Supplying reactant particles with energy causes the bonds between the atoms to vibrate with a greater frequency. This increase in vibrational energy makes a chemical bond more likely to break and a chemical reaction more likely to occur when those particles collide with other particles. Additionally, more energetic particles have more forceful collisions, which also increases the likelihood that a rearrangement of atoms will take place. The activation energy for a reaction is the minimum energy that colliding particles must have in order to undergo a reaction. Some reactions occur readily at room temperature because most of the reacting particles already have the requisite activation energy at that temperature. Other reactions only occur when heated because the particles do not have enough energy to react unless more is provided by an external source of heat.

Potential Energy Diagrams

Then energy changes that occur during a chemical reaction can be shown in a diagram called a potential energy diagram, sometimes called a reaction progress curve. A potential energy diagram shows the change in the potential energy of a system as reactants are converted into products. The figure below shows basic potential energy diagrams for an endothermic (left) and an exothermic (right) reaction.
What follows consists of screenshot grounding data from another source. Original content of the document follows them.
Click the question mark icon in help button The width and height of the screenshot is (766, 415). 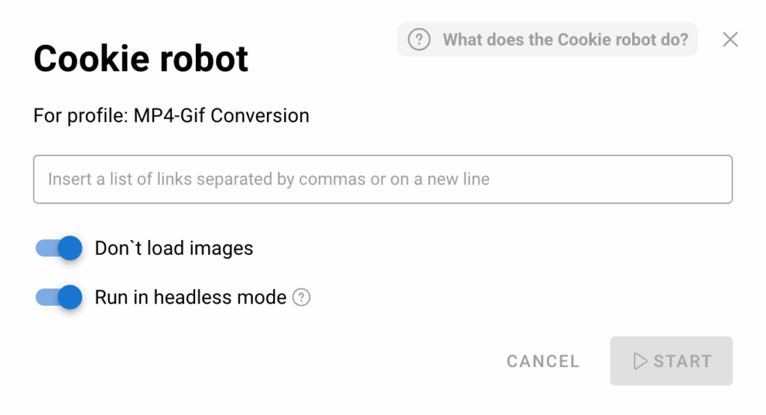419,40
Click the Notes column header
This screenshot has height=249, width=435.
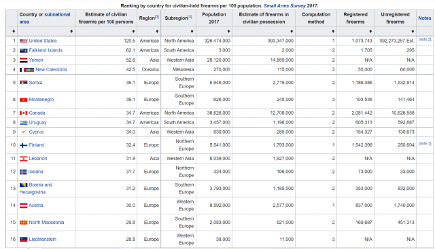(x=425, y=18)
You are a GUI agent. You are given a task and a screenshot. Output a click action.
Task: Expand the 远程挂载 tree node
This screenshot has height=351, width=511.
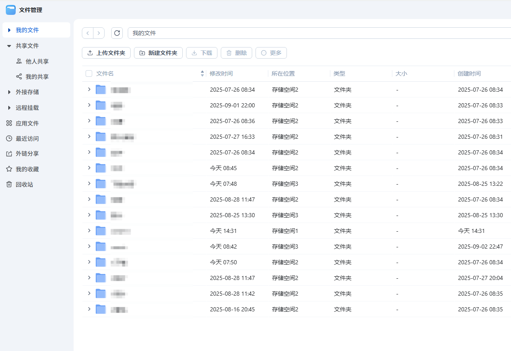click(x=9, y=108)
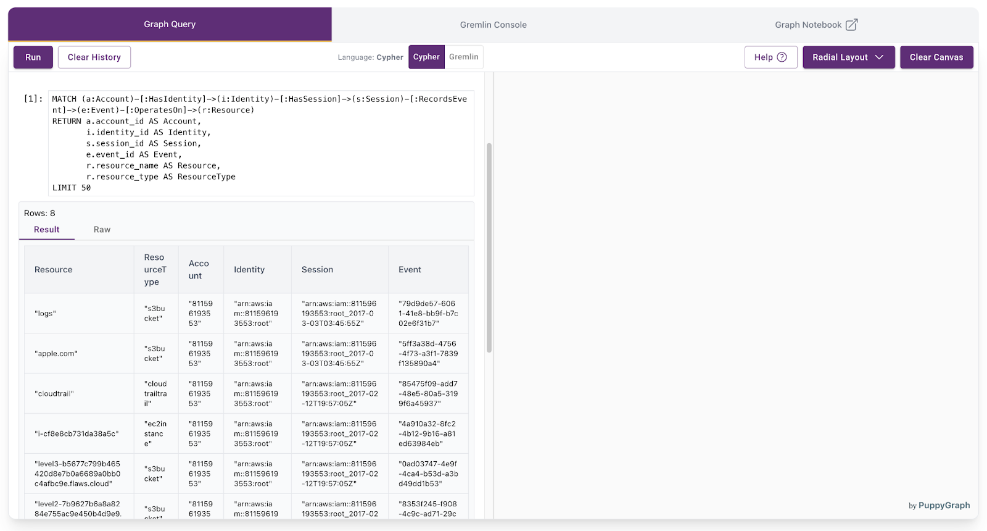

Recall that the enthalpy change \(\left( \Delta H \right)\) is positive for an endothermic reaction and negative for an exothermic reaction. This can be seen in the potential energy diagrams. The total potential energy of the system increases for the endothermic reaction as the system absorbs energy from the surroundings. The total potential energy of the system decreases for the exothermic reaction as the system releases energy to the surroundings.
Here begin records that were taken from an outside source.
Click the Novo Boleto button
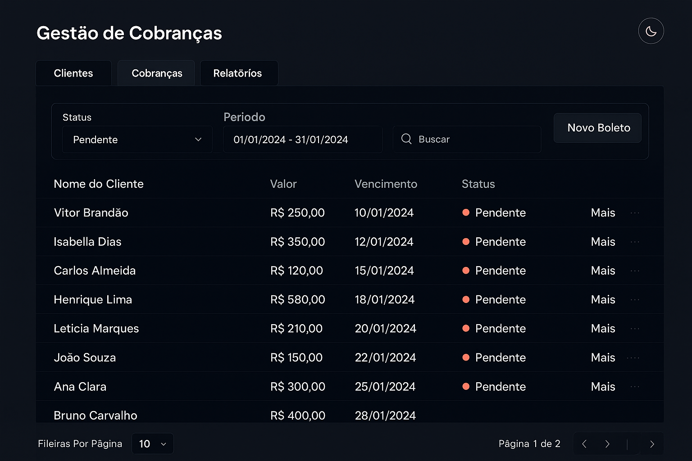Viewport: 692px width, 461px height. point(597,128)
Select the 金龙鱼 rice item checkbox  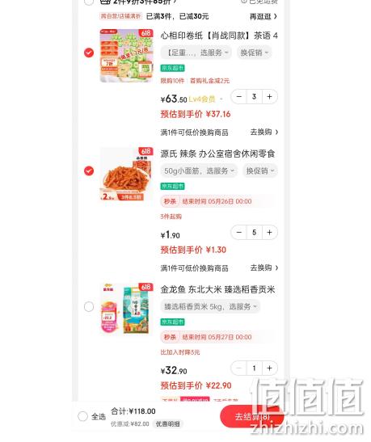point(89,307)
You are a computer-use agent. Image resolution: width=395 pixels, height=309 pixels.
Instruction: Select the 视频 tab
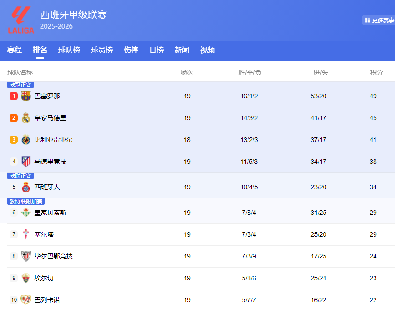[208, 50]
The activation energy for a reaction is illustrated in the potential energy diagram by the height of the hill between the reactants and the products. For this reason, the activation energy of a reaction is sometimes referred to as the activation energy barrier. Reacting particles must have enough energy so that when they collide, they can overcome this barrier (see figure below).

Figure \(\PageIndex{3}\): The activation energy \(\left( E_a \right)\) of a reaction is the barrier that must be overcome in order for the reactants to become products. (A) The activation energy is low, meaning that the reaction is likely to be fast. (B) The activation energy is high, meaning that the reaction is likely to be slow.
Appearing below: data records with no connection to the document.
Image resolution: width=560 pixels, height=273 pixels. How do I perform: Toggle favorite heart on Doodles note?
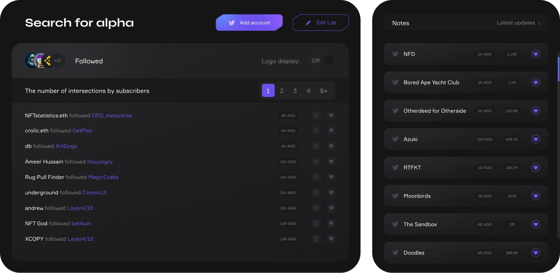coord(535,253)
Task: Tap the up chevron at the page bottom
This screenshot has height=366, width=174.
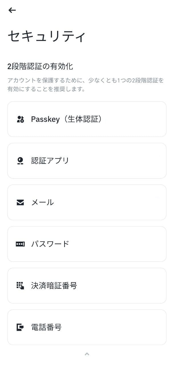Action: coord(87,353)
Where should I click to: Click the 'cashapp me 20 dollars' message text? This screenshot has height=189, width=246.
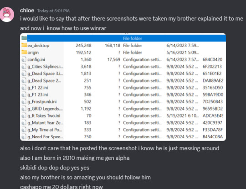click(62, 187)
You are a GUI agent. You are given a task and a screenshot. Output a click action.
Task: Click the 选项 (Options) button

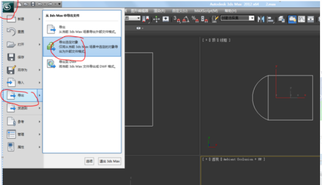tap(89, 161)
As discussed earlier, reactant particles sometimes collide with one another and yet remain unchanged by the collision. Other times, the collision leads to the formation of products. The state of the particles that is in between the reactants and products is called the activated complex. An activated complex is an unstable arrangement of atoms that exists momentarily at the peak of the activation energy barrier. Because of its high energy, the activated complex exists only for an extremely short period of time (about \(10^{-13} \: \text{s}\)). The activated complex is equally likely to either reform the original reactants or go on to form the products. The figure below shows the formation of a possible activated complex between colliding hydrogen and oxygen molecules. Because of their unstable nature and brief existence, very little is known about the exact structures of most activated complexes.